*TASK DESCRIPTION:*
Exactly as they appear, copy the lines from the one holding "Given: Open the" through the end of the records, leaving pictures out.

*Stored records:*

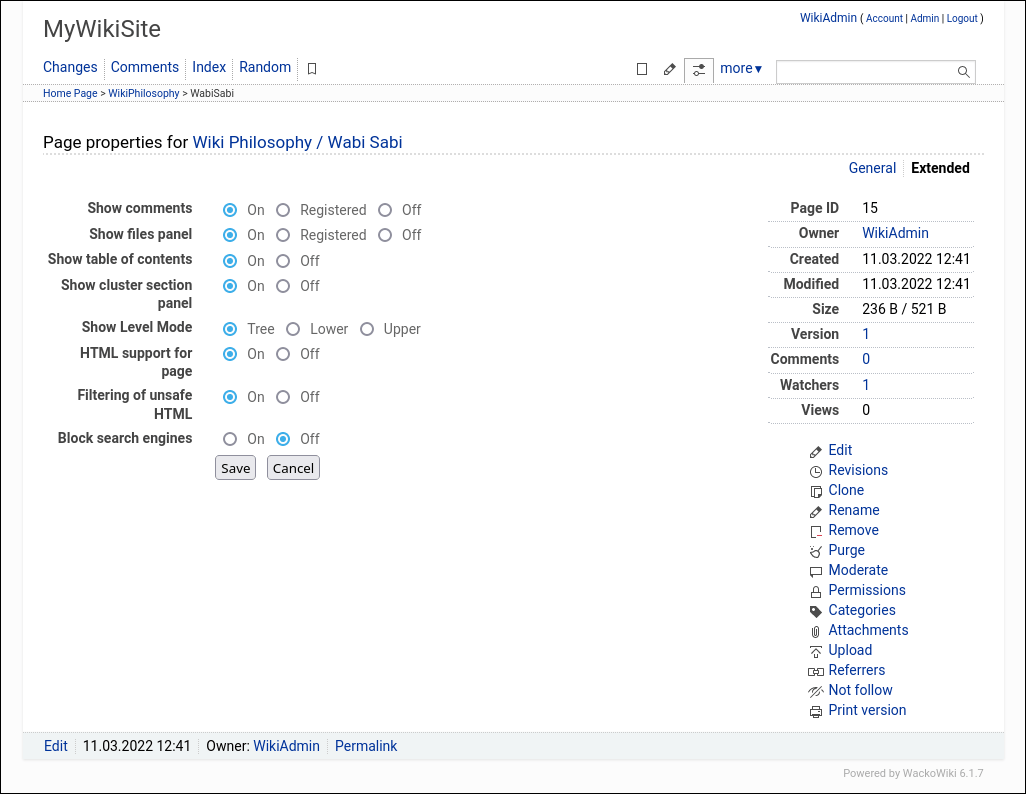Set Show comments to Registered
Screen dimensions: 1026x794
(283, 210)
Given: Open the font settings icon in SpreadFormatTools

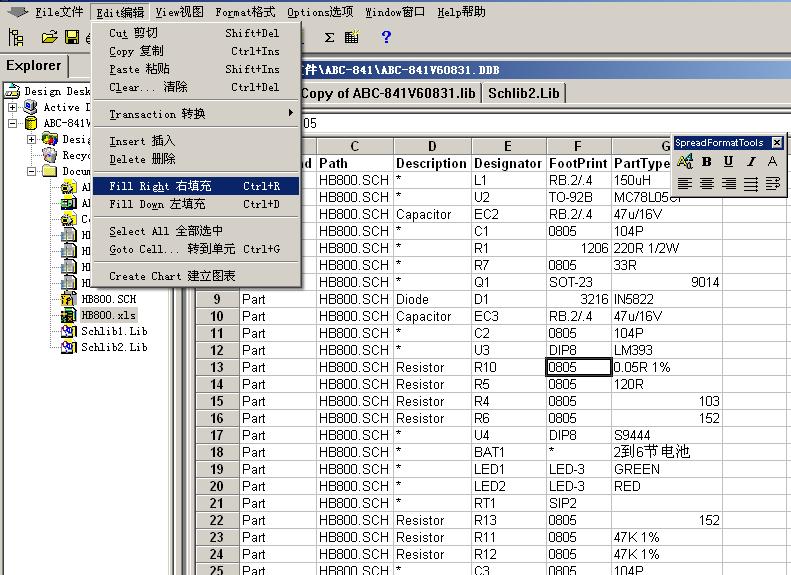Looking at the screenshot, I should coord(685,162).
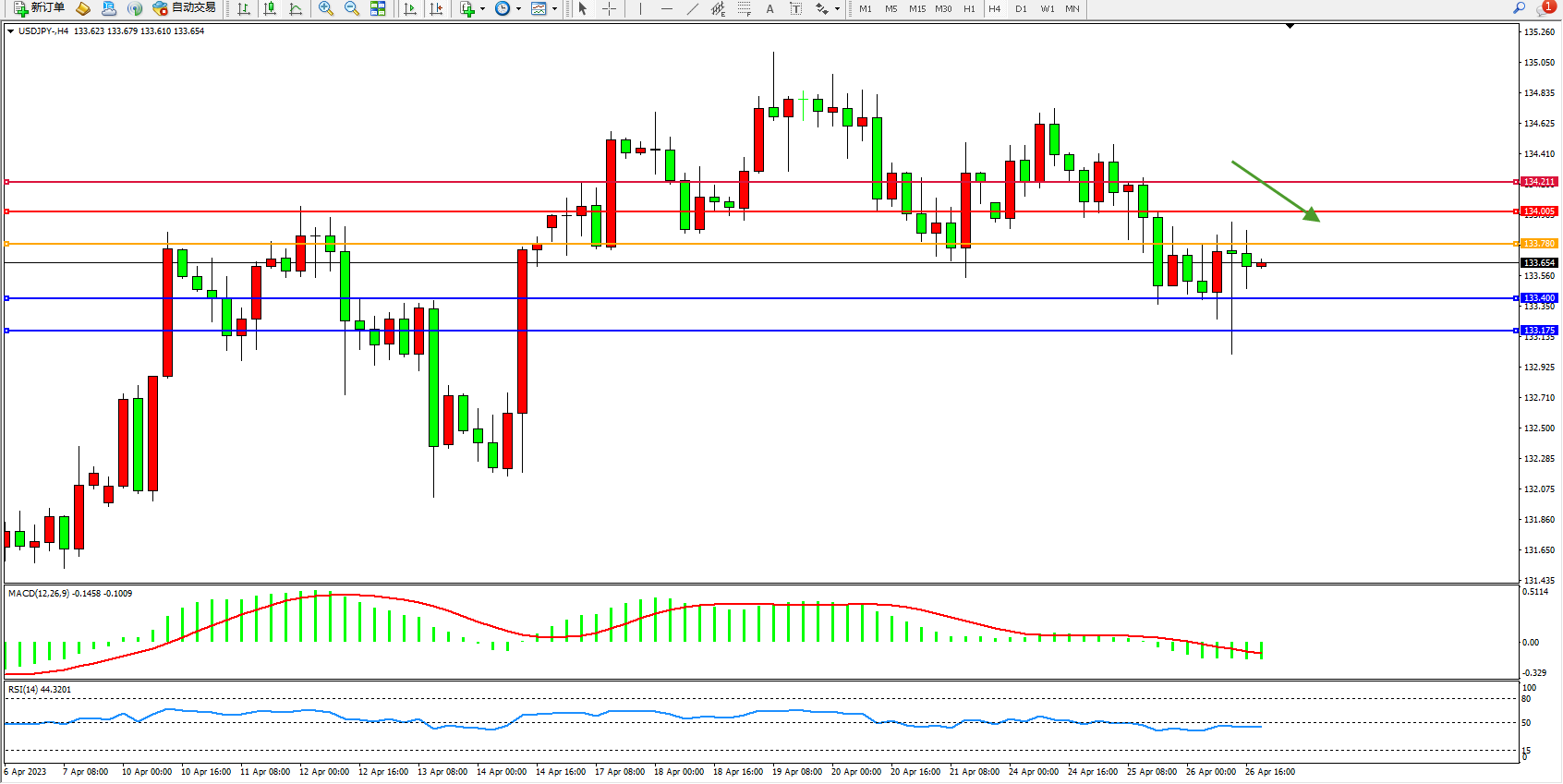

*WORKED SOLUTION:*
Given: Open the font settings icon in SpreadFormatTools

Looking at the screenshot, I should coord(685,162).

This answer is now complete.